*About this task:* Only the lines below from the one containing "Hot Tub Parts Shop (192, 150)" to the one containing "[Follow on Facebook] (788, 49)" should be repeated, both included and unchanged.

*Stored dataset items:*
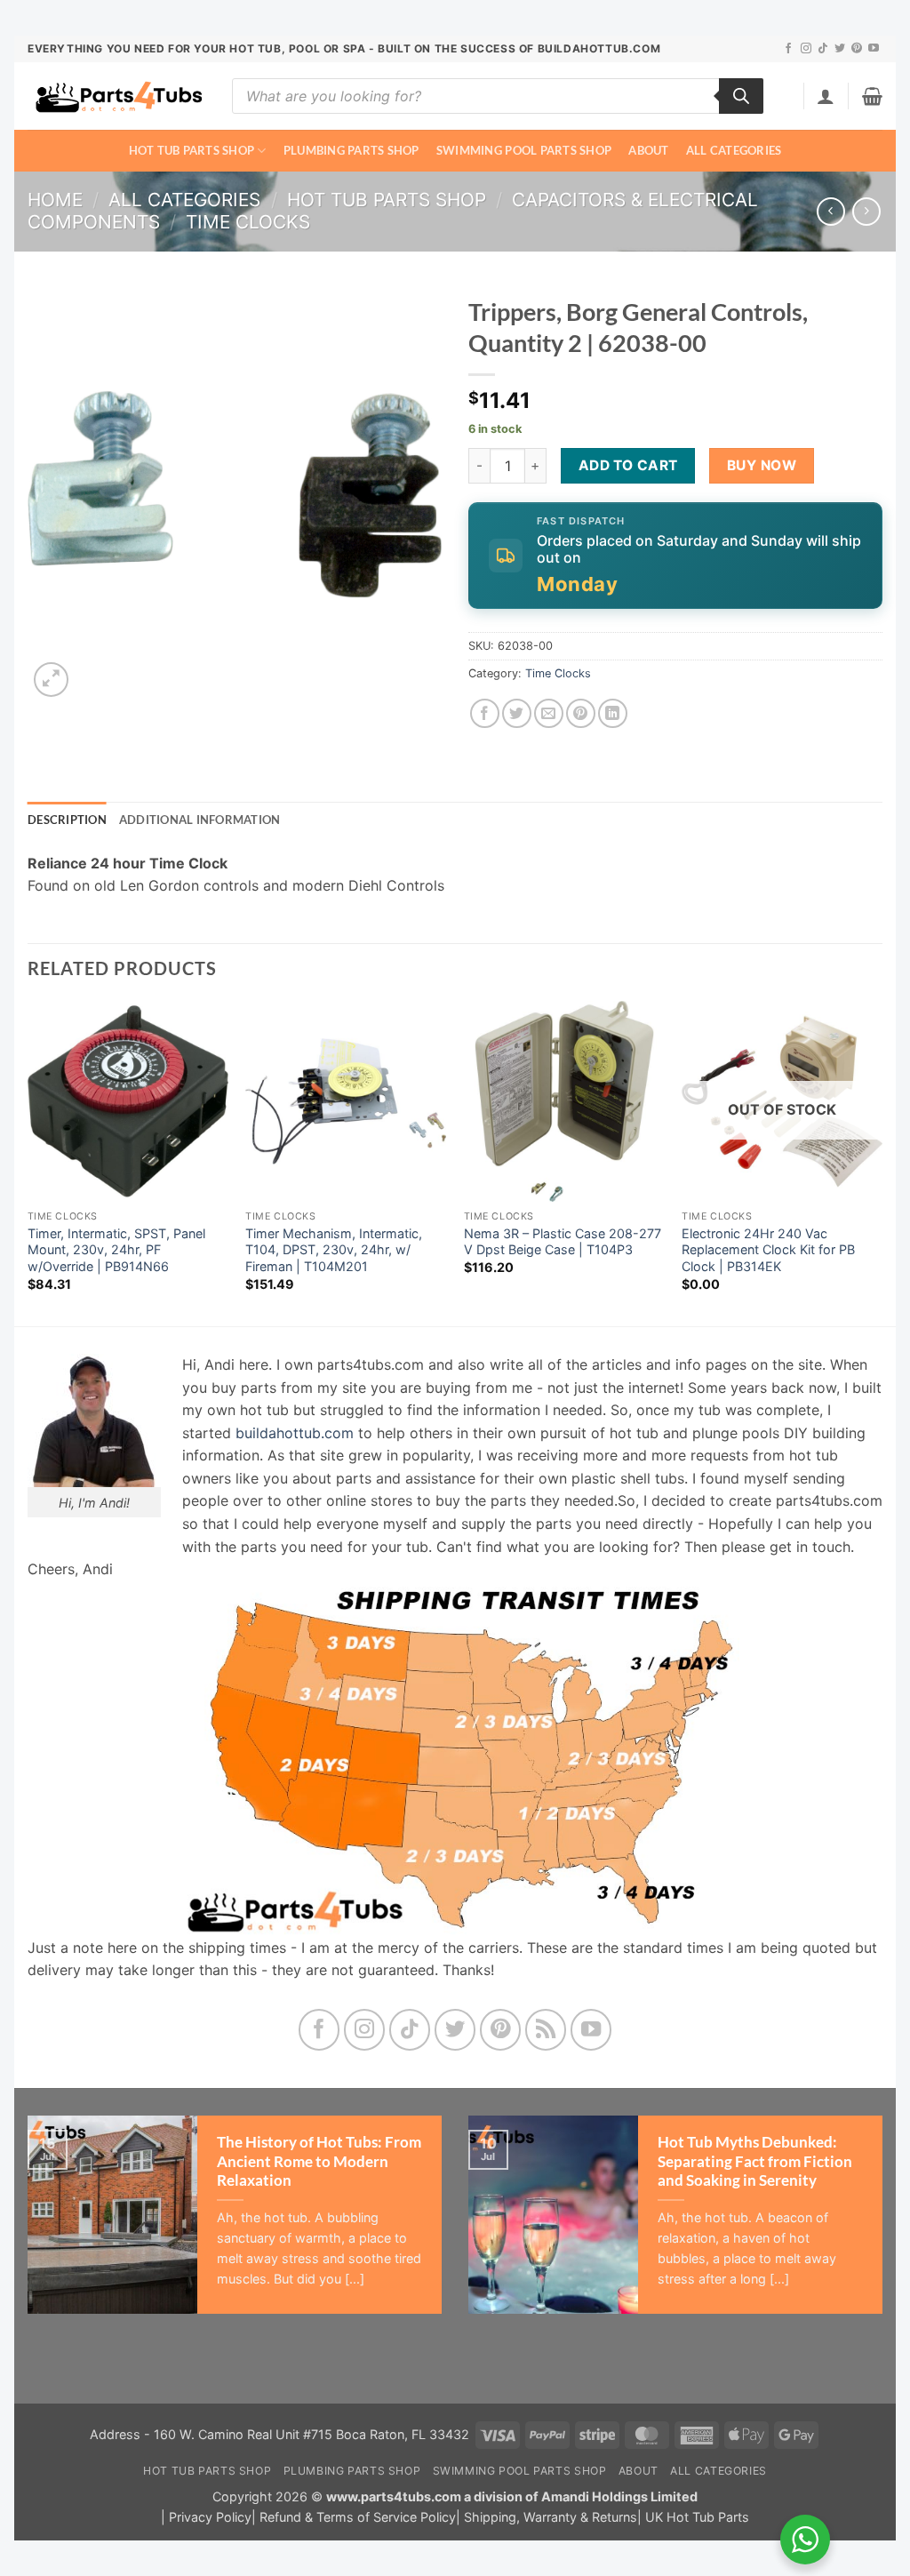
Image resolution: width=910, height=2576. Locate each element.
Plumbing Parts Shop (351, 150)
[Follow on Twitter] (839, 49)
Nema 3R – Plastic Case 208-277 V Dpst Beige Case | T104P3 (562, 1242)
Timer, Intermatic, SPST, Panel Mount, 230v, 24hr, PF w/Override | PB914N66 (116, 1250)
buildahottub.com (294, 1433)
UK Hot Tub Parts (697, 2516)
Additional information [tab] (200, 819)
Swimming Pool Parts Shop (523, 150)
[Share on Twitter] (516, 713)
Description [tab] (67, 819)
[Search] (741, 96)
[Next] (881, 1161)
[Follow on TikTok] (823, 49)
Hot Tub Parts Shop (192, 150)
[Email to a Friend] (548, 713)
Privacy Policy (210, 2516)
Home (55, 199)
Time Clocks (248, 222)
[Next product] (830, 211)
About (648, 150)
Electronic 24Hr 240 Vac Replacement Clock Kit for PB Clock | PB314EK (768, 1250)
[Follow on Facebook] (788, 49)
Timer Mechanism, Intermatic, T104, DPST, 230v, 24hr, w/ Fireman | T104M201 (333, 1250)
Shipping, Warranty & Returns (550, 2516)
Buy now (761, 465)
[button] (825, 96)
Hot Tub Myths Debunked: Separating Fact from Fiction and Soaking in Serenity (755, 2161)
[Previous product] (866, 211)
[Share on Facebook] (484, 713)
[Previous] (28, 1161)
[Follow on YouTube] (873, 49)
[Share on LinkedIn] (612, 713)
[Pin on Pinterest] (580, 713)
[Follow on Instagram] (806, 49)
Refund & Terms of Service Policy (357, 2516)
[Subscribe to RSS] (546, 2030)
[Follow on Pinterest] (856, 49)
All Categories (734, 150)
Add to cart (628, 465)
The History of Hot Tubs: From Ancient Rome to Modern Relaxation (319, 2161)
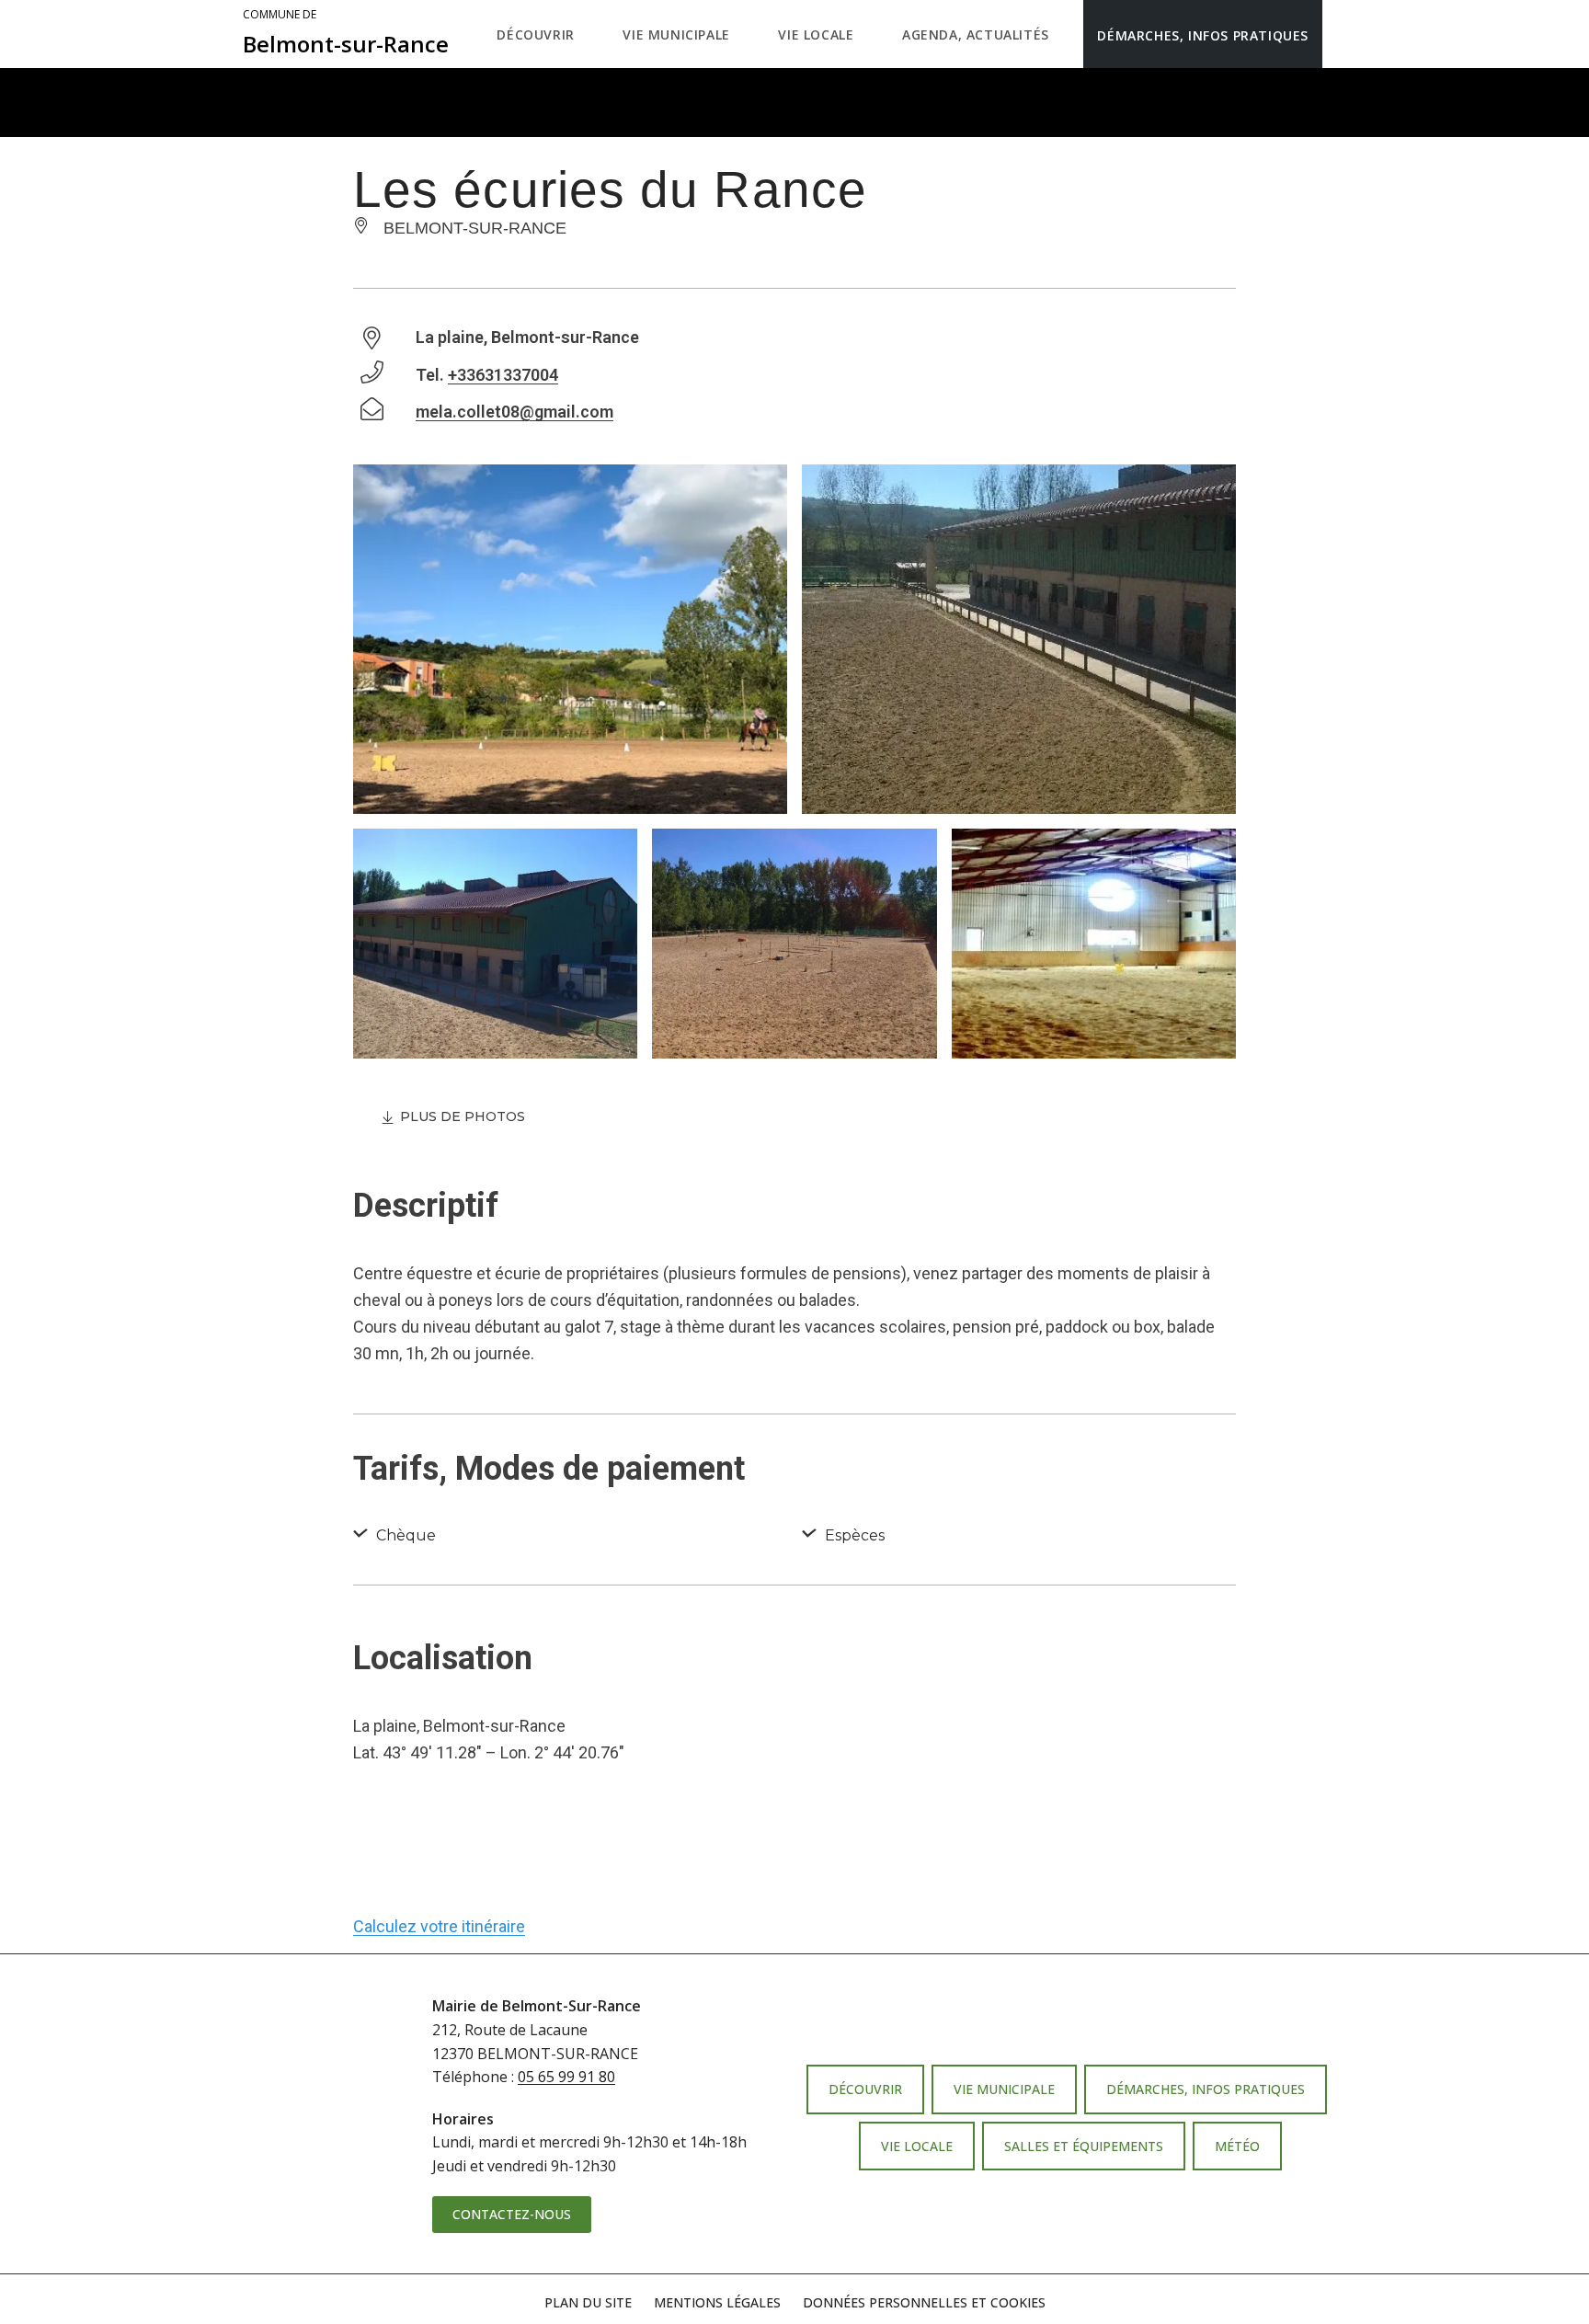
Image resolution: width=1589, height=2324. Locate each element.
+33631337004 (503, 374)
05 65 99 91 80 (566, 2076)
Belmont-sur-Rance (346, 33)
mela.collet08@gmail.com (514, 411)
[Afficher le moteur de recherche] (1341, 34)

*Exercise answer:*
Hot Tub Parts Shop (192, 150)
[Email to a Friend] (548, 713)
Privacy Policy (210, 2516)
Home (55, 199)
Time Clocks (248, 222)
[Next product] (830, 211)
About (648, 150)
Electronic 24Hr 240 Vac Replacement Clock Kit for PB Clock | PB314EK (768, 1250)
[Follow on Facebook] (788, 49)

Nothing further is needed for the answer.